Dimethyldioctadecylammonium bromide
- Names: Preferred IUPAC name N,N-Dimethyl-N-octadecyloctadecan-1-aminium bromide

Identifiers
- CAS Number: 3700-67-2;
- 3D model (JSmol): Interactive image;
- ChemSpider: 69713;
- PubChem CID: 77293;
- UNII: Z5T47R065A;

Properties
- Chemical formula: C_{38}H_{80}BrN
- Molar mass: 630.969 g·mol^{−1}
- Appearance: White solid
- Hazards: GHS labelling:
- Pictograms: GHS07: Exclamation mark
- Signal word: Warning
- Hazard statements: H315, H319, H335
- Precautionary statements: P261, P305+P351+P338, P310

= Dimethyldioctadecylammonium bromide =

Dimethyldioctadecylammonium bromide (also dioctadecyldimethylammonium bromide or DODAB) is a double-chained quaternary ammonium surfactant that forms unilamellar vesicles (ULVs) in water. Among various preparation methods, the ‘‘hot-water” method offers a simple procedure to prepare DODAB cationic vesicles by simply dissolving the DODAB in hot water above 50 °C, i.e., chain melting (main) transition, Tm.
In general, the DSC thermograms of the unsonicated DODAB dispersions are dominated by two endotherms; the pre- (35–36 °C) and main transition (42.7–45 °C) peaks. Moreover, in literature reported the presence of a third
endotherm (post transition) at 52.2 °C.
The main transition (Tm) is ascribed to gel to liquid-crystalline phase transition in which the alkyl chains transform from solidlike to liquid-like state.

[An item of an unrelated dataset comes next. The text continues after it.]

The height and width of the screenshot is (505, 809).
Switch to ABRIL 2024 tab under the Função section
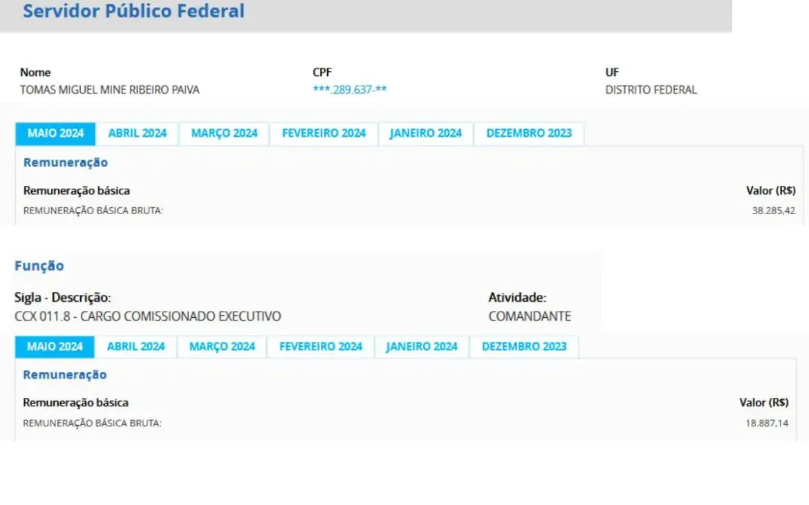point(136,346)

The 10 mM DODAB is a critical concentration, below which the dispersions consist of large polydispersed unilamellar vesicles (ULVs) that exhibit a local (chain melting) transition at 43 °C, beyond which a structural transition occurs: ULVs --> MLVs (multilamellar vesicles) as indicated by the sudden increase in the dynamic moduli. However, above 10 mM DODAB, the dispersions are mostly formed by ULVs in coexistence with lamellar fragments resulting in a network that shows a rheogram similar to that of hexagonal liquid-crystalline phase.

==See also==
- Dimethyldioctadecylammonium chloride – corresponding chloride salt
- Didecyldimethylammonium chloride – shorter di-C10 analogue
- Cetrimonium bromide (cetyl trimethylammonium bromide; CTAB; hexadecyl trimethyl ammonium bromide)
- Cetrimonium chloride (cetyl trimethylammonium chloride; CTAC)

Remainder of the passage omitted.